Your goal:
Transcribe, word for word and without additions, each line below from the one containing "May 2018 (341, 1262)" through the one containing "July 2021 (341, 840)", both ends included.

Records from a dataset:
=====
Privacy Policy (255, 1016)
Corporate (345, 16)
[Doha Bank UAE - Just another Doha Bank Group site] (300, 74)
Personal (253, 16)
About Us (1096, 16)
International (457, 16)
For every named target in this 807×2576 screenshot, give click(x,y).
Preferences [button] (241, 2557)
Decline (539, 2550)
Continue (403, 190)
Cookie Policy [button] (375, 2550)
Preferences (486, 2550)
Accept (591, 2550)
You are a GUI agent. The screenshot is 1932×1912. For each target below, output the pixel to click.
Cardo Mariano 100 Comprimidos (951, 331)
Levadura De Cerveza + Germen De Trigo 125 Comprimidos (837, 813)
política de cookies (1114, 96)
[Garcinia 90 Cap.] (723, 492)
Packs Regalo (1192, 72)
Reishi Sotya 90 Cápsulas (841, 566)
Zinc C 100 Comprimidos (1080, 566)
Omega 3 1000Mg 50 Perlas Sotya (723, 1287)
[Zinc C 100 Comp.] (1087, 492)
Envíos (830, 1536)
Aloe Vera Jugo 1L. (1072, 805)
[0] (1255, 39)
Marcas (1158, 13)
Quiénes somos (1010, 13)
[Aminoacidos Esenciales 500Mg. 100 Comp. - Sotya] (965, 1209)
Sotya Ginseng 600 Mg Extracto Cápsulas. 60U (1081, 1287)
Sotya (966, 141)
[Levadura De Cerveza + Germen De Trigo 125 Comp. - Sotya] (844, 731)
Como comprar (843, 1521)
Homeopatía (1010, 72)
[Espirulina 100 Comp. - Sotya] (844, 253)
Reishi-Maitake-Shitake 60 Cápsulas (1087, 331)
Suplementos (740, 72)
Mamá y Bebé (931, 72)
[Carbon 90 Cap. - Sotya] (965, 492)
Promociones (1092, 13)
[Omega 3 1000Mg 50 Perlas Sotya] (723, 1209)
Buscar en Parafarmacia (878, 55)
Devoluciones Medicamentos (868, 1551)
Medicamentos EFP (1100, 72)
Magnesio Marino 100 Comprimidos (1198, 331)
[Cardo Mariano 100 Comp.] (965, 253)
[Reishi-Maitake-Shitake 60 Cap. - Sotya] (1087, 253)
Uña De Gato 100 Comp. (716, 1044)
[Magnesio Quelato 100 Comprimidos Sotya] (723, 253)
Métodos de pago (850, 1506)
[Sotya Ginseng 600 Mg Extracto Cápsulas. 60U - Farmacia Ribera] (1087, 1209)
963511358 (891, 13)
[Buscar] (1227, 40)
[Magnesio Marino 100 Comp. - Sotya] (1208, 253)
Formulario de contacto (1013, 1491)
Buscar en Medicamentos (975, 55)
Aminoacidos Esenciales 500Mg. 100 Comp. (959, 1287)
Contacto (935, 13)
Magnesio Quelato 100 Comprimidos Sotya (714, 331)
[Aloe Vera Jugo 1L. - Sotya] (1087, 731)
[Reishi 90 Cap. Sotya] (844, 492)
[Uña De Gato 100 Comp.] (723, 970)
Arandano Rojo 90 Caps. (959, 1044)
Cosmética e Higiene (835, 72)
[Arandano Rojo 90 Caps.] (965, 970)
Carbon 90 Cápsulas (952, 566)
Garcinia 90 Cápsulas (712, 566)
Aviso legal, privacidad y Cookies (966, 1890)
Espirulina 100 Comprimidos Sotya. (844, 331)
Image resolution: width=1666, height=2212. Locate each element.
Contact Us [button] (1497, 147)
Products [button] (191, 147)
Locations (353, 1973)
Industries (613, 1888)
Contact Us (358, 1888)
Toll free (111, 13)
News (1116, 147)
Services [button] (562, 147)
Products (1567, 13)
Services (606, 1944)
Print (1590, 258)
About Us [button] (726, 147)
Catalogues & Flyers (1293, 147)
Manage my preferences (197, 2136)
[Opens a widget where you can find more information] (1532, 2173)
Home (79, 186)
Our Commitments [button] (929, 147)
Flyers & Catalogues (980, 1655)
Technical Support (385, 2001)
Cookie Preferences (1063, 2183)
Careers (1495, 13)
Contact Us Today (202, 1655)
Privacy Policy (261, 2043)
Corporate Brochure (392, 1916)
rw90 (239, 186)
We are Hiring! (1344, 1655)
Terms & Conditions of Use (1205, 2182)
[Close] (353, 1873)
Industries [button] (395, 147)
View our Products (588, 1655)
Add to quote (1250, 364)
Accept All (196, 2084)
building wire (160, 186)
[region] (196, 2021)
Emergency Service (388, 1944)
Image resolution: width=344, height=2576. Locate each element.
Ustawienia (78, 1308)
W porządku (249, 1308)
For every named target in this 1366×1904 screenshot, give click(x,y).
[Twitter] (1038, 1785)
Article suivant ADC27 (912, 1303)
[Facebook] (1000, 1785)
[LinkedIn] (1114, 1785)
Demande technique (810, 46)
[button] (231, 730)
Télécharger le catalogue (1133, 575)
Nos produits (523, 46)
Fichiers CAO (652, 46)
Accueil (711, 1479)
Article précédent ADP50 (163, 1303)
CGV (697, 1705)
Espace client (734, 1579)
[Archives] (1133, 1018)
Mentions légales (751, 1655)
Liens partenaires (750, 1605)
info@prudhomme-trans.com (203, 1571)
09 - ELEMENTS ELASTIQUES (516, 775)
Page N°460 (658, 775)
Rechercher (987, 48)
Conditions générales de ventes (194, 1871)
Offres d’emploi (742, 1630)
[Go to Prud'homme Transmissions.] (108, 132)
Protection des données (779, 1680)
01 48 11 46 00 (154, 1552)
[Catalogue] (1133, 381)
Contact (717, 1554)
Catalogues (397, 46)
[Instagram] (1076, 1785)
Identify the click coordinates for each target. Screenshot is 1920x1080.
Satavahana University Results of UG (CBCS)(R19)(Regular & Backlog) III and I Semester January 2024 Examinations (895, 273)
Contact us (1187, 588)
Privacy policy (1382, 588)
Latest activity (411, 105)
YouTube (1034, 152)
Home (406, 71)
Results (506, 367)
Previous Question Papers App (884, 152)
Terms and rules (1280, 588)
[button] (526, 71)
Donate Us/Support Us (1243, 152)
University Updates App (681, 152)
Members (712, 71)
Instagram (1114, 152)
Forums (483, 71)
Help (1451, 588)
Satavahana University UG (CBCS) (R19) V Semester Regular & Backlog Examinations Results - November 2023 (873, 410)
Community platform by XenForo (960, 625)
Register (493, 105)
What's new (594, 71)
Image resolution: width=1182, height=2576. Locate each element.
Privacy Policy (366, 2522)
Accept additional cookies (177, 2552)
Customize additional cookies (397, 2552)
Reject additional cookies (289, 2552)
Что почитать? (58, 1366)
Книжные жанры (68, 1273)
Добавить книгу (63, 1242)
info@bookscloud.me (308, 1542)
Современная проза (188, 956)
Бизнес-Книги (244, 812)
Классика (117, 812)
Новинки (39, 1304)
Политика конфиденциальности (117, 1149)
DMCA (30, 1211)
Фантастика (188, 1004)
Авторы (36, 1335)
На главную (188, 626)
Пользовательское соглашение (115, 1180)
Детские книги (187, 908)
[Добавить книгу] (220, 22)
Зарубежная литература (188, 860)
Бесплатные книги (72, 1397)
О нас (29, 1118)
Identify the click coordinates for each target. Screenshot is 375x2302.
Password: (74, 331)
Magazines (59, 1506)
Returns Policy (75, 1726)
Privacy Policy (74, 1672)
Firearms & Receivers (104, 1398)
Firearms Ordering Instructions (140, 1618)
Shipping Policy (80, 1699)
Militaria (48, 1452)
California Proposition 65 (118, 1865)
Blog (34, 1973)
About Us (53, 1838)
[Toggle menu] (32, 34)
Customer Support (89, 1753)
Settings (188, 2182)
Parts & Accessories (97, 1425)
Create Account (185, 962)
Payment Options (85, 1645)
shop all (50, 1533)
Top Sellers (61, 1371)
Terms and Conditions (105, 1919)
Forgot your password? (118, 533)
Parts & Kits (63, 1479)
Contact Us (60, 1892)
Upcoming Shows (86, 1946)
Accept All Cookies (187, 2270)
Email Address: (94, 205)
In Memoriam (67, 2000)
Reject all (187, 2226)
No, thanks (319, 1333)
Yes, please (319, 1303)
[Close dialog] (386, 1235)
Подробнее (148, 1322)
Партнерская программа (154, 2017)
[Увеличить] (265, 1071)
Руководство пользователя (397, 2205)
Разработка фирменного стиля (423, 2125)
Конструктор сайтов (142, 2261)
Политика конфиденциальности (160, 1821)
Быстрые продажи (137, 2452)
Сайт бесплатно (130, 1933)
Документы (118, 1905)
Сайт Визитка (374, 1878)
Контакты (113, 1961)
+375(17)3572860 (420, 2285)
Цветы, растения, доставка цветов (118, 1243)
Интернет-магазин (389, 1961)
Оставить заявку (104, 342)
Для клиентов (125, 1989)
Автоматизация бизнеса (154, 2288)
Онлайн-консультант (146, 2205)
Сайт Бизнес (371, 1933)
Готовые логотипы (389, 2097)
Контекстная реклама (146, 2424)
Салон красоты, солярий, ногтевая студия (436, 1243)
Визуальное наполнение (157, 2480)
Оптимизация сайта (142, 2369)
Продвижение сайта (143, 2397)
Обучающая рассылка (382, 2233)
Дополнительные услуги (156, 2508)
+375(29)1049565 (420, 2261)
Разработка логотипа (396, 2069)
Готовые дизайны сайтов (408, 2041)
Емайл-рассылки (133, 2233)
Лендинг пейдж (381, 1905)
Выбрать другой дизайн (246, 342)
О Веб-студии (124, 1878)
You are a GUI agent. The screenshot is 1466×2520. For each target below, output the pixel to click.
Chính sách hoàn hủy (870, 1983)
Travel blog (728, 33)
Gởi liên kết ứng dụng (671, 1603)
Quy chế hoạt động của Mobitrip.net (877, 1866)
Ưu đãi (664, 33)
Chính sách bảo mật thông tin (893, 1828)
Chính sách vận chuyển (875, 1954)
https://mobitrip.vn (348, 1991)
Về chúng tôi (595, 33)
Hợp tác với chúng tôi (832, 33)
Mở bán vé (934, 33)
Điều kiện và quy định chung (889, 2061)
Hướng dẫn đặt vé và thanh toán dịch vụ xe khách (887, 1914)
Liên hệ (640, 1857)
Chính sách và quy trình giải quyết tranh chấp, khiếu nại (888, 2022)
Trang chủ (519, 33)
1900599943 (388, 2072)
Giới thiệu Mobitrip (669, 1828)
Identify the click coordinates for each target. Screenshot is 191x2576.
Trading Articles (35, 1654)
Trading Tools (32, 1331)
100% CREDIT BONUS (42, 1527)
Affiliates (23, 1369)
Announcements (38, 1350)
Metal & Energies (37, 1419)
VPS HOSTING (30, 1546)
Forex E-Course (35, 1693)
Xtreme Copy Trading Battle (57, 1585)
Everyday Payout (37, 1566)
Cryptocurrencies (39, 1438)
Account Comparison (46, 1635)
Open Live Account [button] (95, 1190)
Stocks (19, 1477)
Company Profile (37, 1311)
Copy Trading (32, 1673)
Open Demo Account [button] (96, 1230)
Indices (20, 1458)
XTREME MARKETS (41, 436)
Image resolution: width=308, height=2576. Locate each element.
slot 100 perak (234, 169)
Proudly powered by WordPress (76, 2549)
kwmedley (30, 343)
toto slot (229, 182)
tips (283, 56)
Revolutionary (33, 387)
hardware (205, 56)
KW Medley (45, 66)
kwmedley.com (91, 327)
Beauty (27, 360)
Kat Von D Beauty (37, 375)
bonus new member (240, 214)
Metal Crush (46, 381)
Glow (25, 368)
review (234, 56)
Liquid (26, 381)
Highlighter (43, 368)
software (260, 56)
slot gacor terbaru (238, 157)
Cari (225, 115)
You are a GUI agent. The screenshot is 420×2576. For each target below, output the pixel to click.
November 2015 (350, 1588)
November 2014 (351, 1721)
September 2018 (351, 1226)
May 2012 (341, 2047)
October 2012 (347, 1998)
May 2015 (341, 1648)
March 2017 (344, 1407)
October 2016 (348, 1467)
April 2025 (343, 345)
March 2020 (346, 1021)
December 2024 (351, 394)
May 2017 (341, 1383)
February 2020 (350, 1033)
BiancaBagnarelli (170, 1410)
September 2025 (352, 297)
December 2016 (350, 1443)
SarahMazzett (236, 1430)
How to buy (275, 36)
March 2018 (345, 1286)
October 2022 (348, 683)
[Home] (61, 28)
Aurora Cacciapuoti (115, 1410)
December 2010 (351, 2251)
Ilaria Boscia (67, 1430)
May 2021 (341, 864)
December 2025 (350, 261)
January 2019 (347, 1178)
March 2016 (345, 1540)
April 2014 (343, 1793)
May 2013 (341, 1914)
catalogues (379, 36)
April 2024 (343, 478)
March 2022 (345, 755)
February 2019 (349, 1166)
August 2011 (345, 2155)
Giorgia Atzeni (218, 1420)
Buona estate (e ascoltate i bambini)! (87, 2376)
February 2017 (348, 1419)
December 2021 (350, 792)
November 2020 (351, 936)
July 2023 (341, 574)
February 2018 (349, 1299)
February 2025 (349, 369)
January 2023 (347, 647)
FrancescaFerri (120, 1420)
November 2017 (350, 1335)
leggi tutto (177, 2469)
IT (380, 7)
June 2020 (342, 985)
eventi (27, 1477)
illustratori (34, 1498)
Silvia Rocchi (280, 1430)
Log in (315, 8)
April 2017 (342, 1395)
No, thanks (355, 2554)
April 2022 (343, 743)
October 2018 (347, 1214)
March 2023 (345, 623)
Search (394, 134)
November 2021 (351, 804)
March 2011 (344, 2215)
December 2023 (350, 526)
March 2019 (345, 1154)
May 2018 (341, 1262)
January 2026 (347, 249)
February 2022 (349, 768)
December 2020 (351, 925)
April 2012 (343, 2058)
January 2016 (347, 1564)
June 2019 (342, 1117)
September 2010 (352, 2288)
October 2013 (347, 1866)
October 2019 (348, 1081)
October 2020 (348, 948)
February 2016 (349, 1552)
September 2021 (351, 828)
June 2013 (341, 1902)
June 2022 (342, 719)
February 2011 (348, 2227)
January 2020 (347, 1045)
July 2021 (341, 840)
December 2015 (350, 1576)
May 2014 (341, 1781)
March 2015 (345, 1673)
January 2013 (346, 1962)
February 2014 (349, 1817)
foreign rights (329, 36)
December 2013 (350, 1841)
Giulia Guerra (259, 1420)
=====
Result of this task:
May 2018 (341, 1262)
January 2026 (347, 249)
February 2022 (349, 768)
December 2020 (351, 925)
April 2012 (343, 2058)
January 2016 (347, 1564)
June 2019 (342, 1117)
September 2010 (352, 2288)
October 2013 (347, 1866)
October 2019 (348, 1081)
October 2020 (348, 948)
February 2016 (349, 1552)
September 2021 (351, 828)
June 2013 (341, 1902)
June 2022 (342, 719)
February 2011 (348, 2227)
January 2020 (347, 1045)
July 2021 (341, 840)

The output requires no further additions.